La Germania la conosce bene. Hakan Calhanoglu è turco, ma tedesco di nascita. Ha visto il mondo per la prima volta in quel di Mannheim, il che gli permette di avere la doppia cittadinanza. Sulle sponde del Reno è cresciuto, uomo e calciatore, dall’intero settore giovanile fino ai sei anni di prima squadra. Karlsruhe, Amburgo, quindi il Bayer Leverkusen dal quale il Milan lo ha prelevato. Sta per tagliare il traguardo degli otto anni al di quà delle Alpi, dopo aver rischiato di fermarsi a sette. Poco meno di un anno fa il Bayern Monaco, proprio la squadra della città in cui si giocherà la finale di Champions League, ci ha fatto più di un pensierino. I bavaresi erano alla ricerca di un centrocampista centrale. Hanno avviato un dialogo con l’entourage del giocatore, sondando la disponibiltà a tornare nel vecchio campionato. Un tentennamento di qualche ora, davanti alla possibilità di una proposta economica superiore a quella che l’Inter gli elargisce. Poi la scelta: restare, credere ancora nel progetto nerazzurro, in cui era e resta centrale. E i tedeschi scelsero João Palhinha.

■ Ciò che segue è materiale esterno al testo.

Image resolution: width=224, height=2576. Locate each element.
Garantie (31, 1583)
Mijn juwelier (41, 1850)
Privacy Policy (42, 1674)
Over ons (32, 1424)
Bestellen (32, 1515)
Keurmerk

La stagione di Calhanoglu, dopo il flirt estivo, è stata un susseguirsi di piccoli acciacchi. A febbraio scorso, sulla torta di compleanno, c’erano 31 candeline e il contachilometri comincia a segnare numeri alti, specialmente per un giocatore che agli impegni del club aggiunge quelli con la nazionale. Ad ogni intoppo il calciatore frena e riparte, la conseguenza è che il motore non sembra mai a pieni giri. Manca la brillantezza dei giorni migliori. Difficile, però, che si scenda sotto certi standard. Anche quando la regia appare meno illuminata, Calhanoglu trova il modo per rendersi utile: una chiusura in più a sporcare le traiettorie offensive degli avversari, un corner pennellato sulla testa del compagno in area, una bordata dal limite a filo d’erba.

Inzaghi non rinuncia al suo faro in mezzo al campo, anche perché le alternative non hanno dato finora le stesse garanzie. Quando infortuni e squalifiche hanno impedito l’utilizzo del titolare, il tecnico ha puntato su un Asllani apparso ancora un po’ distante per letture e leadership nei momenti chiave, oppure ha piazzato in mezzo uno tra Barella (vedi il finale di partita a Barcellona) e Zielinski. Persino distante dal 100% della condizione, Calhanoglu è ancora il meglio che la squadra può offrire. I trentun anni tolgono un po’ di freschezza, ma in una finale di Champions possono compensare in esperienza.